The output includes 2_genefamilies.tsv , and I noticed that the first few lines contain unmapped reads:
Gene Family HUMAnN v4.0.0.alpha.1 Adjusted CPMs sample1
READS_UNMAPPED 302380430.0000000000
However, when I sum up all other gene families (excluding READS_UNMAPPED), their total is approximately 1,000,000 CPM (counts per million). This makes sense because HUMAnN reports in CPM units. But the READS_UNMAPPED value is in absolute counts (~302 million), which is much larger than 1 million.
So my question is: Is it normal for READS_UNMAPPED to be reported in raw read counts while all other features are in CPM? It seems inconsistent, and adding READS_UNMAPPED to the sum of other features does not yield 1 million, which would be expected if all values were in the same unit.
I’ve run this twice and got the same result, so it’s likely not a processing error. Could someone clarify how READS_UNMAPPED is calculated and why it’s not in CPM like the rest of the output?
We made the decisions in HUMAnN 4 to 1) automatically do sum-normalization to CPMs vs. leaving features in RPK units, 2) keep including the UNMAPPED read count in the output (for consistency), but 3) not include this count in the CPM normalization.
We opted to add the automatic normalization since it was preferable to be computing downstream abundances (e.g. pathway abundance) from pre-normalized gene abundances. It was also inconvenient for users that, barring unusual applications, it was almost always the right step to immediately normalize the method’s outputs after they were generated.

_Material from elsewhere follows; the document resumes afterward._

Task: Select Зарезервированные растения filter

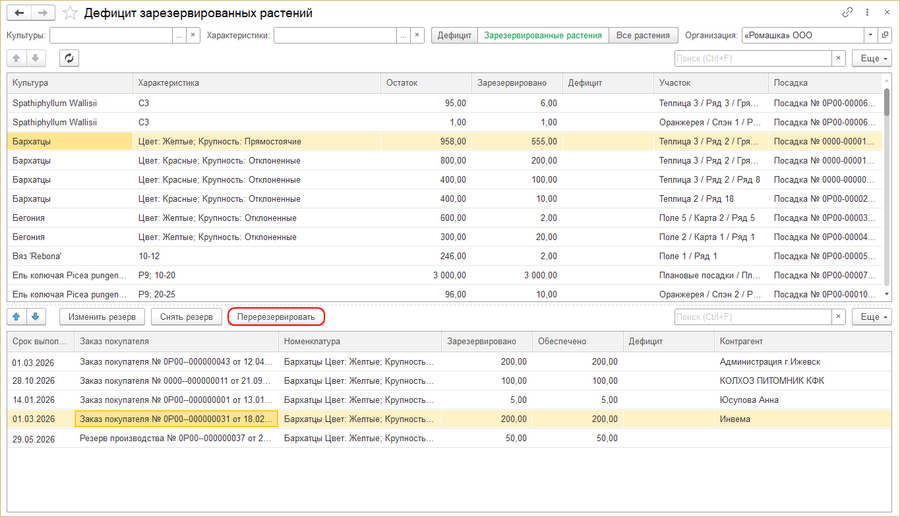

The reason for not including the UNMAPPED reads in this normalization is two-fold. 1) Not doing so is more consistent with other areas of shotgun sequencing analysis, where abundances are usually expressed as fractions of MAPPED reads (vs. total reads). 2) Gene abundances are initially computed in RPK units (to adjust for differences in length) before sum normalizing. This is a critical step, but it results in the gene abundances and UNMAPPED abundance being in different units (RPKs vs. reads). Hence, it’s not strictly correct to include them in the same sum during normalization, although doing so is probably not a terrible approximation in practice.
This is something we plan to revisit in future releases. I think a nice alternative might be to compute CPMs over genes, as we do now, but then scale those abundances to fill the % MAPPED reads of the sample (similar to how MetaPhlAn handles % UNKNOWN estimation). This would then place the UNMAPPED read mass and other features in the same composition.